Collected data
"""
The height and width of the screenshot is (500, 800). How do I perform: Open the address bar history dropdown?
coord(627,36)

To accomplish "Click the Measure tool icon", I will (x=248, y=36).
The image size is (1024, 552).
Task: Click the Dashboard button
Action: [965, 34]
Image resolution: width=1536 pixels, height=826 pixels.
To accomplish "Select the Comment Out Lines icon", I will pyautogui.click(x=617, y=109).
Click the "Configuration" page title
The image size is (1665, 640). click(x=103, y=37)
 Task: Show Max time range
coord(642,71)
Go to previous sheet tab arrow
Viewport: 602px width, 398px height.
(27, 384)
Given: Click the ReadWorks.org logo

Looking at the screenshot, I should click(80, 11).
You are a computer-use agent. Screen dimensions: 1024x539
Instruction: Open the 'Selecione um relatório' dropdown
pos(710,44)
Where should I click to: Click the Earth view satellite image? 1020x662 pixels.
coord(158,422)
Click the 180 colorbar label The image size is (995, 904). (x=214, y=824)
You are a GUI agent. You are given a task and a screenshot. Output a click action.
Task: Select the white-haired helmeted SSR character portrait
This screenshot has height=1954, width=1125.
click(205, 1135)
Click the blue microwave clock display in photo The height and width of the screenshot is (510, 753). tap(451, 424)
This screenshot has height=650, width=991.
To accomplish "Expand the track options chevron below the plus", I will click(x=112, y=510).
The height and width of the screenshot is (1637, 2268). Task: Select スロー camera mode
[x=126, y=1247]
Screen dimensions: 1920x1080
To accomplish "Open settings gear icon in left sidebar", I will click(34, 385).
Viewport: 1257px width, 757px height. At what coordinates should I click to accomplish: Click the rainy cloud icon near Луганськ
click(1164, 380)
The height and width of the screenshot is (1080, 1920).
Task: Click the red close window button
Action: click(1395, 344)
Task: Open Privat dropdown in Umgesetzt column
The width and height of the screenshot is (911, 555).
"""
- _Task instructions_
Reproduce the material above line for line, with no changes.

- _Exercise solution_
The height and width of the screenshot is (500, 800). How do I perform: Open the address bar history dropdown?
coord(627,36)

To accomplish "Click the Measure tool icon", I will (x=248, y=36).
The image size is (1024, 552).
Task: Click the Dashboard button
Action: [965, 34]
Image resolution: width=1536 pixels, height=826 pixels.
To accomplish "Select the Comment Out Lines icon", I will pyautogui.click(x=617, y=109).
Click the "Configuration" page title
The image size is (1665, 640). click(x=103, y=37)
 Task: Show Max time range
coord(642,71)
Go to previous sheet tab arrow
Viewport: 602px width, 398px height.
(27, 384)
Given: Click the ReadWorks.org logo

Looking at the screenshot, I should click(80, 11).
You are a computer-use agent. Screen dimensions: 1024x539
Instruction: Open the 'Selecione um relatório' dropdown
pos(710,44)
Where should I click to: Click the Earth view satellite image? 1020x662 pixels.
coord(158,422)
Click the 180 colorbar label The image size is (995, 904). (x=214, y=824)
You are a GUI agent. You are given a task and a screenshot. Output a click action.
Task: Select the white-haired helmeted SSR character portrait
This screenshot has height=1954, width=1125.
click(205, 1135)
Click the blue microwave clock display in photo The height and width of the screenshot is (510, 753). tap(451, 424)
This screenshot has height=650, width=991.
To accomplish "Expand the track options chevron below the plus", I will click(x=112, y=510).
The height and width of the screenshot is (1637, 2268). Task: Select スロー camera mode
[x=126, y=1247]
Screen dimensions: 1920x1080
To accomplish "Open settings gear icon in left sidebar", I will click(34, 385).
Viewport: 1257px width, 757px height. At what coordinates should I click to accomplish: Click the rainy cloud icon near Луганськ
click(1164, 380)
The height and width of the screenshot is (1080, 1920).
Task: Click the red close window button
Action: click(1395, 344)
Task: Open Privat dropdown in Umgesetzt column
The width and height of the screenshot is (911, 555).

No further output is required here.